▶ **Problem requirements**
Reproduce the records verbatim, starting with the line that contains "Click answer box number 2" and going on through the line that contains "coord(235,36)".

▶ **Material shown**
▼

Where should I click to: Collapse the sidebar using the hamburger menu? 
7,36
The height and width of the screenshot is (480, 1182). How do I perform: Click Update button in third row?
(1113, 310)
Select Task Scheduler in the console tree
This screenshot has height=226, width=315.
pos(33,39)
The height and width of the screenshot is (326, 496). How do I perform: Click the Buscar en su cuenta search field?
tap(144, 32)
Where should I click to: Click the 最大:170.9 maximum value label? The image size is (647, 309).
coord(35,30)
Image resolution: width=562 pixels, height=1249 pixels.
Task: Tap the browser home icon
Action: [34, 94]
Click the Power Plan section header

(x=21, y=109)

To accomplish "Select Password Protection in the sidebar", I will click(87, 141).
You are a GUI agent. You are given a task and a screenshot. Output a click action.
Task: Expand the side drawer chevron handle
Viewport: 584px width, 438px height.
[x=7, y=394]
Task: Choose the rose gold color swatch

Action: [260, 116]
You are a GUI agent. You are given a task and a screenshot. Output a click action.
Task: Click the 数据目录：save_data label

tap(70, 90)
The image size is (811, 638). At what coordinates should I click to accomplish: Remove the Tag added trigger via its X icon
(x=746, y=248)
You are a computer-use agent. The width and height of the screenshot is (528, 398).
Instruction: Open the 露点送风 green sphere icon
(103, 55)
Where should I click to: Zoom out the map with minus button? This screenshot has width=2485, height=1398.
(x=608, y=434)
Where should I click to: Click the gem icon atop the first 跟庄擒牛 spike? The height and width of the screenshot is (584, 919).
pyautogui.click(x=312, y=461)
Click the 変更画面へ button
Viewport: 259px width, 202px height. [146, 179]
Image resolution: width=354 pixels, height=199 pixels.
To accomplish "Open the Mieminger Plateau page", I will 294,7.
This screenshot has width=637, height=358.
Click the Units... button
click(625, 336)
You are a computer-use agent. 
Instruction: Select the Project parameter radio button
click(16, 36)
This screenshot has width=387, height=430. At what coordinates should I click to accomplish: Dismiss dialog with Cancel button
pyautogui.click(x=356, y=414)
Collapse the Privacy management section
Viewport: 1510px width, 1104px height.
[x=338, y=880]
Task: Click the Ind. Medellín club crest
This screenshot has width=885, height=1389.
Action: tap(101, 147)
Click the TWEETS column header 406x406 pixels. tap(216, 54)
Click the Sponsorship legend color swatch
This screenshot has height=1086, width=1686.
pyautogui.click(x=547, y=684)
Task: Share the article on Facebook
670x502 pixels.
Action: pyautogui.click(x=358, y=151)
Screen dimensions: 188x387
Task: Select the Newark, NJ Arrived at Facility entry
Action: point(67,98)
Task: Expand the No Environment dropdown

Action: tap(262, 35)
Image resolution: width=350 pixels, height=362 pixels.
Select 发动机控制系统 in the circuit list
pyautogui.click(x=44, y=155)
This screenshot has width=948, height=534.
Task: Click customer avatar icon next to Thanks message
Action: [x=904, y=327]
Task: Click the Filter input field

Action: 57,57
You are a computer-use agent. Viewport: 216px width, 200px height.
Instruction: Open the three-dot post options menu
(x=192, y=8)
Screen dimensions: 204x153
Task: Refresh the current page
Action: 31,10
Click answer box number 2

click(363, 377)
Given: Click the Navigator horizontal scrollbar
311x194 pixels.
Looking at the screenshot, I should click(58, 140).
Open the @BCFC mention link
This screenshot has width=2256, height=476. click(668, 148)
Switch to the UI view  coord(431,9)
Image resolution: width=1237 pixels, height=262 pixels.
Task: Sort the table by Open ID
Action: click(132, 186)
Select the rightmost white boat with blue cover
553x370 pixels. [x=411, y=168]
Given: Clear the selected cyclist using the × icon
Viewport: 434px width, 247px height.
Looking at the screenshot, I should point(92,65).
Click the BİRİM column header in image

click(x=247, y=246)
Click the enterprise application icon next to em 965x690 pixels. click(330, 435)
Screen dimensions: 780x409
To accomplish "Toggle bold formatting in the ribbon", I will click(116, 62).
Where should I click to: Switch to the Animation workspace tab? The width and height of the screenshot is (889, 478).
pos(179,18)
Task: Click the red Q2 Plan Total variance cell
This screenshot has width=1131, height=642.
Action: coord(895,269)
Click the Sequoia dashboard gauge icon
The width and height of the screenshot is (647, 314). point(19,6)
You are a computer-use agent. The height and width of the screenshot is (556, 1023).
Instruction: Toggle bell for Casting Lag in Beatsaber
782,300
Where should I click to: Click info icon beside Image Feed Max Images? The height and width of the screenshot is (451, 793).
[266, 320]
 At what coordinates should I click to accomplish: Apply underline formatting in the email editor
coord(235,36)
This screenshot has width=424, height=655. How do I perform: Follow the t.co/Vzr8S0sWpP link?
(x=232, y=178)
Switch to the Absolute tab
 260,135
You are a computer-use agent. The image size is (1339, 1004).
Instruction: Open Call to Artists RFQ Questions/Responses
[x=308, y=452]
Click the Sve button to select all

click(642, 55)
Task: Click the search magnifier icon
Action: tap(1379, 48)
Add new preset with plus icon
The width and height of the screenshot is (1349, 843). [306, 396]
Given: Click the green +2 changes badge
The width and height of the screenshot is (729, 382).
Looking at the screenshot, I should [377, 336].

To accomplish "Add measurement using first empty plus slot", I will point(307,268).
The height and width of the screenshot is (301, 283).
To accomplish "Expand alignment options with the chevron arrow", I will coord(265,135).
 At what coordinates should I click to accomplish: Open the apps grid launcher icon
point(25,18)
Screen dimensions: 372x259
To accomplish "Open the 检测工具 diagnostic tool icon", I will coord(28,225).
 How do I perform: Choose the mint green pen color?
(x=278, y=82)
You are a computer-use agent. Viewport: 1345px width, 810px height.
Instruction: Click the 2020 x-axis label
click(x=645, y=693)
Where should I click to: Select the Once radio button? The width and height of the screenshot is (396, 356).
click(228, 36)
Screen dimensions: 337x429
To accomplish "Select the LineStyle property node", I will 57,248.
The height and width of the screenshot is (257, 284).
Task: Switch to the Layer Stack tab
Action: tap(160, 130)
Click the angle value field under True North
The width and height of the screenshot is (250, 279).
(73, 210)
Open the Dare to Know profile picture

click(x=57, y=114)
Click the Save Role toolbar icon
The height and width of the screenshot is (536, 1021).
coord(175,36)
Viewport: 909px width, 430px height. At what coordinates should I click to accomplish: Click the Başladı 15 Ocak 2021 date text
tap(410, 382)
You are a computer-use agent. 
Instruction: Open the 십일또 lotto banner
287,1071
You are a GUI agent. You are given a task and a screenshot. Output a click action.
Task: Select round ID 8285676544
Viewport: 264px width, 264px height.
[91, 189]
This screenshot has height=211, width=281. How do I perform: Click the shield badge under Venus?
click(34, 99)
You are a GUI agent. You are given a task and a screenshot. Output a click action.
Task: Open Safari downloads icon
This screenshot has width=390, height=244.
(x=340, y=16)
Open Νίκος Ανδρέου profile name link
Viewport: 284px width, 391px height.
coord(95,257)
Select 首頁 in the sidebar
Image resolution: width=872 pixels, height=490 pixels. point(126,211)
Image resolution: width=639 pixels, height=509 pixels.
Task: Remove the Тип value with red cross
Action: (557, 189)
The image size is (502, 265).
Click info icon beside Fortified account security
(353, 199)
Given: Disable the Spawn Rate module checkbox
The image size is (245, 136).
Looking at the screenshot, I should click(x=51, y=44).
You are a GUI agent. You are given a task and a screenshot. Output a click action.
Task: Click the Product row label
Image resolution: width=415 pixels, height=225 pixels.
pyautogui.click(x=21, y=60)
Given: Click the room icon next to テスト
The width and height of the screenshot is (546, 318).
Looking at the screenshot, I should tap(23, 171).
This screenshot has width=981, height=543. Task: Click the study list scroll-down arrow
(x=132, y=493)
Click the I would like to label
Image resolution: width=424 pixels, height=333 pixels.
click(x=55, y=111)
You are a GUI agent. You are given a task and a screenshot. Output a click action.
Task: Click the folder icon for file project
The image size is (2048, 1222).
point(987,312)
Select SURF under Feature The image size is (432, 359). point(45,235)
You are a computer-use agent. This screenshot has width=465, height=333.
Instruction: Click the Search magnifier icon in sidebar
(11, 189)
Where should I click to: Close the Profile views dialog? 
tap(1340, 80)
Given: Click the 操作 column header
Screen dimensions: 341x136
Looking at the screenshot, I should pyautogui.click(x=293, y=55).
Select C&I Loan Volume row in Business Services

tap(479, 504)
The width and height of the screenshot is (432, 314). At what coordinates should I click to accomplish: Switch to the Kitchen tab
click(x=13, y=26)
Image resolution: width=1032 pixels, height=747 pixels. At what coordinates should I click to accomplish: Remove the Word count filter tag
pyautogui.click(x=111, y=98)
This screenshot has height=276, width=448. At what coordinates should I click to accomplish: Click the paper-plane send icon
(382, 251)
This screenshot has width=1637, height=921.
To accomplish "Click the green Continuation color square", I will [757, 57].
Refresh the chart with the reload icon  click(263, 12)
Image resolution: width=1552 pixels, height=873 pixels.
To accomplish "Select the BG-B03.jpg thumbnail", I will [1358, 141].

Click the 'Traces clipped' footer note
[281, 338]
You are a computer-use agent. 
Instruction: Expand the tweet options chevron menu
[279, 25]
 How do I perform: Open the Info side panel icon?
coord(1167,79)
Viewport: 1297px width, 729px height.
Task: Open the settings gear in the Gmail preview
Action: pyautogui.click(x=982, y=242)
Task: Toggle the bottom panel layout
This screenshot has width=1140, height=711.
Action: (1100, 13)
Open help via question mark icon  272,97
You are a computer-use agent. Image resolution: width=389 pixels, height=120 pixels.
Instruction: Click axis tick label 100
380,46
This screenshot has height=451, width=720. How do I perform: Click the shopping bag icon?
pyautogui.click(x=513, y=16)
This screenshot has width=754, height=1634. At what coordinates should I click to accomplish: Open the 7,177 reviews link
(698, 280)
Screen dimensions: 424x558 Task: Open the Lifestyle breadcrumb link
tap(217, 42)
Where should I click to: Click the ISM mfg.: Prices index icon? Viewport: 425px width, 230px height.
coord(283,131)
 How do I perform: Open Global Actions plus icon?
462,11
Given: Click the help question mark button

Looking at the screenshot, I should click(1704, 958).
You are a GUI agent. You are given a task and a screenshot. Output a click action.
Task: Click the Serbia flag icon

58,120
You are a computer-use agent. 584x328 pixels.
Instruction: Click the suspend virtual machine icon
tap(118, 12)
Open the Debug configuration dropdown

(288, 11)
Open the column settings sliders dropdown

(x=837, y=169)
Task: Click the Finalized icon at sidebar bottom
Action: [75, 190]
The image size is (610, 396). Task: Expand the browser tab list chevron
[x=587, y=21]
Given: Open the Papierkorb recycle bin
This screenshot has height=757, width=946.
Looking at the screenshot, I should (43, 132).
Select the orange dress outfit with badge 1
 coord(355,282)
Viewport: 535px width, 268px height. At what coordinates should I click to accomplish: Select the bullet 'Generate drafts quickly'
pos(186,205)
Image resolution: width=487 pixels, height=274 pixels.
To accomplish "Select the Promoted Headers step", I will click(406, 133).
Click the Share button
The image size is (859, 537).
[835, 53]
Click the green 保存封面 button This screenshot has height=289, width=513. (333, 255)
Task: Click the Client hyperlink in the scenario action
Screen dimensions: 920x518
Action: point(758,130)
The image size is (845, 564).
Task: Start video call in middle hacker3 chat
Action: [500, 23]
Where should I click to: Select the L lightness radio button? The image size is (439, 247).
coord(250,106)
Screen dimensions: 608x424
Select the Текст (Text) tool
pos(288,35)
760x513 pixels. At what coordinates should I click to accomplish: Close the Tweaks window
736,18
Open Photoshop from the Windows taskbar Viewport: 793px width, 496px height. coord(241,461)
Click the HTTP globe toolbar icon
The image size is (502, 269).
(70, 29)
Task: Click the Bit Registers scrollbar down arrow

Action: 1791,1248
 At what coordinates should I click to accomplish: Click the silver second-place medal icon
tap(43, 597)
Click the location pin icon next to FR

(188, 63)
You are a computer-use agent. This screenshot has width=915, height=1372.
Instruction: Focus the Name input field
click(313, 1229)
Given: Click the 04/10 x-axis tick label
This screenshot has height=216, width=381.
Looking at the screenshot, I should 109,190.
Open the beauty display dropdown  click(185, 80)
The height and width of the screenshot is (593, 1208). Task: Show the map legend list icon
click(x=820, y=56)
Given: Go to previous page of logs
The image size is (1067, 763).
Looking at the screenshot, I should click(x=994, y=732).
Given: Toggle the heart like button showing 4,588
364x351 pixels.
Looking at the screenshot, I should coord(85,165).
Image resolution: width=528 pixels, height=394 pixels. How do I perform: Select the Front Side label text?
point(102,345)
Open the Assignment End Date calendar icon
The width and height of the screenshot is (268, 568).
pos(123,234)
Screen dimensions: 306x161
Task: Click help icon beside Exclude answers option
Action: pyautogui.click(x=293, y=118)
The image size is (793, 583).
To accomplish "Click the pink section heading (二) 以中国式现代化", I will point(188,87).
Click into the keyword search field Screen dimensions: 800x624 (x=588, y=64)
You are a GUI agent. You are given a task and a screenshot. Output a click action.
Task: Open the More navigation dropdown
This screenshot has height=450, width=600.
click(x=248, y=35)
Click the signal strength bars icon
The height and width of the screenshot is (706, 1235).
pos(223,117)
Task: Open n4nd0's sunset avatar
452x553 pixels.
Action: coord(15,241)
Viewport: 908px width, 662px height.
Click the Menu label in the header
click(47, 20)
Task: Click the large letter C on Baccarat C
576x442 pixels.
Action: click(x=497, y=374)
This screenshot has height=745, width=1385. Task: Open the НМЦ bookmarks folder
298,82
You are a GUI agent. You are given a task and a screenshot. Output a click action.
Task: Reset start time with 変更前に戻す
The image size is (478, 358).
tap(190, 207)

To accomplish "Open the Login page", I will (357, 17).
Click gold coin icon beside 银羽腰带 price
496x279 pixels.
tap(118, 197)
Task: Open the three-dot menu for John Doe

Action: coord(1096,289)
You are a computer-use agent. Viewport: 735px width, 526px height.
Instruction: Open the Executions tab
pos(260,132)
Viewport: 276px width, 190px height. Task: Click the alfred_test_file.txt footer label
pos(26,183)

▲

▶ **Solution for this task**
Click answer box number 2

click(363, 377)
Given: Click the Navigator horizontal scrollbar
311x194 pixels.
Looking at the screenshot, I should click(58, 140).
Open the @BCFC mention link
This screenshot has width=2256, height=476. click(668, 148)
Switch to the UI view  coord(431,9)
Image resolution: width=1237 pixels, height=262 pixels.
Task: Sort the table by Open ID
Action: click(132, 186)
Select the rightmost white boat with blue cover
553x370 pixels. [x=411, y=168]
Given: Clear the selected cyclist using the × icon
Viewport: 434px width, 247px height.
Looking at the screenshot, I should point(92,65).
Click the BİRİM column header in image

click(x=247, y=246)
Click the enterprise application icon next to em 965x690 pixels. click(330, 435)
Screen dimensions: 780x409
To accomplish "Toggle bold formatting in the ribbon", I will click(116, 62).
Where should I click to: Switch to the Animation workspace tab? The width and height of the screenshot is (889, 478).
pos(179,18)
Task: Click the red Q2 Plan Total variance cell
This screenshot has width=1131, height=642.
Action: coord(895,269)
Click the Sequoia dashboard gauge icon
The width and height of the screenshot is (647, 314). point(19,6)
You are a computer-use agent. The height and width of the screenshot is (556, 1023).
Instruction: Toggle bell for Casting Lag in Beatsaber
782,300
Where should I click to: Click info icon beside Image Feed Max Images? The height and width of the screenshot is (451, 793).
[266, 320]
 At what coordinates should I click to accomplish: Apply underline formatting in the email editor
coord(235,36)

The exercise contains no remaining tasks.